Tuesday, March 30, 2010

what makes a lead title? (Your Questions continued)

Anonymous asks, I would be curious to know how lead titles are chosen in a season's releases. I have an internship which involves receiving insane numbers of advance/review copies and I'm always curious about the reasoning for some of them getting labeled lead releases.

A lead title might be picked for a number of reasons.

1) A huge advance was paid. Now the company is in a kind of "oh shit!" position. They have to make back the money they spent, so they have to throw down tons of support to get it extra attention. (This is one of the reasons your agent pushes for a bigger advance--not only because it's nice to have the cash in hand, but also because then the company is in theory fiscally bound to treat you as a serious investment.)

1a) Sometimes the billed lead title will be the book the editorial team is most excited about, even if it's not the one they paid the most for. Usually lead title billing is tied to money, but not always.

2) Because the book, for whatever reason, starts to get a lot of surprise attention from buyers and reviewers. This is an "emerging" lead title. Publishers are often a little off about which book on their list will be the MOST exciting, and sometimes there's a sleeper hit. Actually, from my experience I've found there's at least one sleeper hit in every list--ie a book the publisher slightly underestimated. If the book emerges relatively early (before galleys go out), stuff will get relabeled accordingly.
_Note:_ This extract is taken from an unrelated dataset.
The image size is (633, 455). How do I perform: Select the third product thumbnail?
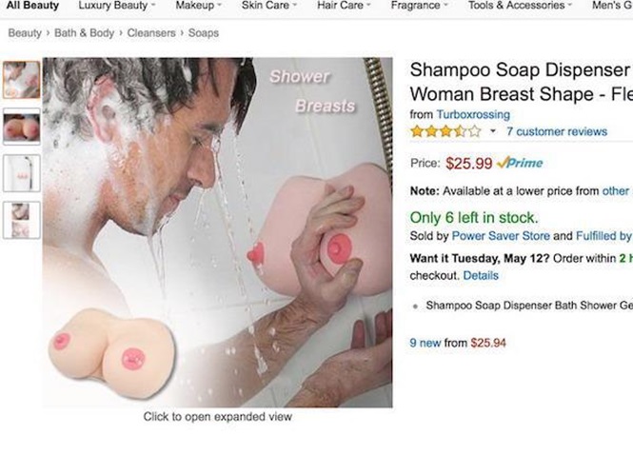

All this said, some publishers just sticker everything with "lead title" in hopes that it will get buzz attention. That means (I'm pretty sure) that everyone just kind of ignores it all, and pays attention to what they feel like.

So. Was this helpful, or depressing?

11 comments:

Kate Evangelista said...

It's quite interesting. I never thought of it happening that way.

Adam Heine said...

Actually, it makes perfect sense, in a I-guess-I-could've-figured-that-out-myself kind of way. A lead title is one the publisher paid lots of money for/is excited about or else one the public paid lots of money for/is excited about.

Kristan said...

"So. Was this helpful, or depressing?"

Lol both? But hey, isn't that how everything is in the publishing industry: a little bit of both? :P

Theresa Milstein said...

I knew some books were promoted more than others. This gives me the reasons why. Sure, it's depressing. When it comes to the publishing industry through the eyes of an aspiring author, it's ALL depressing!

Bethany said...

Quite interesting. Thanks for the answer!

JES said...

Y'know, I'd love love LOVE to be an author in category 1a: "We're really excited about your book, although we couldn't make the advance higher." Especially if the publisher is a really good one.

Still, you know -- having the team as excited about my book AND having paid more to acquire it: much better. :)

Still... I put this post next to Nathan's of yesterday, about not counting on marketing to sell books (because nobody really knows what marketing works). And I confess to experiencing a little cognitive dissonance.

Tawna Fenske said...

Fascinating stuff! I'll admit I'd never heard the term "lead title" before, but I totally get the concept and have seen it in practice.

Wow, now I have one more thing to worry about and my book isn't even due out for 16 months...will I be a lead title?! (kidding. er, mostly).

Tawna

Claire Dawn said...

Definitely helpful and not at all depressing, especially if you're a lead title! :)

Anonymous said...

No, not depressing if you're a lead title. Depressing if you aren't. I've had both, and there's no question having a lead title has made my life easier by opening doors for me.

Anonymous said...

I have a book coming out that falls into the 1a category. And so far, it sure beats not being in that category (my books have not been lead titles many times before). Plus I know for sure that I will earn out my advance.

Grace Elliot said...

I read this article thinking it would tell me how to create the perfect book title! LOL.